Procter & Gamble, the largest US consumer products company, said on Wednesday it did not believe its sales would be further affected by a continuing drive to reduce inventory by Wal-Mart, its largest single customer.

AG Lafley, chief executive, told analysts his company was now “essentially shipping to consumption“ for Wal-Mart.

“It would be difficult if not impossible to take inventory down any further, and keep the products on the shelves.”

Mr Lafley said that while both P&G and retailers would continue efforts to improve inventory management, he did not expect a further “big move like we saw in January and February”.

His comments came as P&G’s shares fell on lower than expected fiscal third quarter sales, in part due to inventory reductions during the quarter by Wal-Mart and other retailers.

P&G’s total sales for the first quarter, including its acquisition of Gillette, rose 21 per cent to $17.25bn, while its unit volume increased 20 per cent.

P&G’s first quarter profit jumped 37 per cent to $2.21bn, or 63 cents per share, as the US inventory cuts and higher energy and commodity prices were offset by higher prices, cost cuts and the benefits of its Gillette acquisition.

Mr Lafley said the company was raising its full year guidance by 3 cents to $2.61 due to “the combination of strong topline momentum, improving gross margins and good progress on Gillette integration”.

However, some analysts expressed concern that Gillette had contributed less than expected to sales growth, with total sales of its blades and razors increasing one per cent to $1.19bn, despite the launch of the new five-blade Fusion razor in the US. Sales of Gillette’s Braun and Duracell brands fell 1 per cent.

“These results make it look appear as if Gillette sold at exactly the right time,” wrote Justin Hott, analyst at Bear Stearns, in a research note.

P&G also forecast a second consecutive quarter of slower sales growth. Excluding the impact of Gillette, P&G said it expected organic sales growth of 4 to 6 per cent, down from 9 per cent in the second quarter last year. Organic sales in the third quarter increased by 6 per cent, above the company’s long-term target for organic growth of 3 to 5 per cent.

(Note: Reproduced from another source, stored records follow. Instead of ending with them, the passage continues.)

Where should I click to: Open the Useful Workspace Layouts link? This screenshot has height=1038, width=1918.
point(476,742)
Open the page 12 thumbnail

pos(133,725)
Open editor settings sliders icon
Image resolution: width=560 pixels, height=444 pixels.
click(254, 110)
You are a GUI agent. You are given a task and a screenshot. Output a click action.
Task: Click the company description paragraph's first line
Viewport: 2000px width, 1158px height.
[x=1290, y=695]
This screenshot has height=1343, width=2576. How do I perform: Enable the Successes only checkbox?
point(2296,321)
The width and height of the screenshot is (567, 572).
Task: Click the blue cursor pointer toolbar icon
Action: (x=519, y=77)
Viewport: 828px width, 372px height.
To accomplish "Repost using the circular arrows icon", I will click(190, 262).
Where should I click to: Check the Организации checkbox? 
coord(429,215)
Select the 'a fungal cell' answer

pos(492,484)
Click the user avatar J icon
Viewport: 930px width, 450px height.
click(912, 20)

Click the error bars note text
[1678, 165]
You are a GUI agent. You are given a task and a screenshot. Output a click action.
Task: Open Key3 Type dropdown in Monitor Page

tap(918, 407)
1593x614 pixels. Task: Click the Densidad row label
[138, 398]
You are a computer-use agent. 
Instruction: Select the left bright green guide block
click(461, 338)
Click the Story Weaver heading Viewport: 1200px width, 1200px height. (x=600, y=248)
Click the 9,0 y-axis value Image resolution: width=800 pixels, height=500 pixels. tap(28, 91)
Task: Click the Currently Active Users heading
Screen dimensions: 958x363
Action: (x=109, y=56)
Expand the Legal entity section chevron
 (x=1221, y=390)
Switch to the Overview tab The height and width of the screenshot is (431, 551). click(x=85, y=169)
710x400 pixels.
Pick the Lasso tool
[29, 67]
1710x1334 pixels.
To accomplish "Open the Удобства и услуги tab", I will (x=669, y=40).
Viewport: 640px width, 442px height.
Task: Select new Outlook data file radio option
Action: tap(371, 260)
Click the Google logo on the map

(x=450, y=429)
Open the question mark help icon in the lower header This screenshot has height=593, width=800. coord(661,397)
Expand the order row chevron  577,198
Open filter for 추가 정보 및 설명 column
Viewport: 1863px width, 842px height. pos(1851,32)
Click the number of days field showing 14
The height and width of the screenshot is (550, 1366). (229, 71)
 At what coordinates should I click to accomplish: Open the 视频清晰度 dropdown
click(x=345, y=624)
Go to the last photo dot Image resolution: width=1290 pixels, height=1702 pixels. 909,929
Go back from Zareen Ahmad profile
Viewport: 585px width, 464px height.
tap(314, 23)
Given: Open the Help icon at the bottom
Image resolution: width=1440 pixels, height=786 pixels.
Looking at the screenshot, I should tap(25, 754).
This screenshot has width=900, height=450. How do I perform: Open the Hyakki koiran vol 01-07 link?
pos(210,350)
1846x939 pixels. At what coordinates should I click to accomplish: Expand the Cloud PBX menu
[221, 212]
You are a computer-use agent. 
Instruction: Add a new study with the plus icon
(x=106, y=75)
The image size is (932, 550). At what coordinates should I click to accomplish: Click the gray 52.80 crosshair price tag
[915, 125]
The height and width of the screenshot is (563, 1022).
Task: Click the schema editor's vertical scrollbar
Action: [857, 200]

Mr Lafley also said the company may sell some small parts of its business during the current quarter, as it carries out a strategic assessment of its brand assets.

P&G also said its shipments to China during the quarter had been below its “initial high expectations”. Clayt Daley, chief financial officer, said P&G expected its base business growth in China to be slower than previous “exceptional” rates, as the company’s business there matured.

P&G’s shares were down 4.3 per cent at lunchtime in New York at $55.61.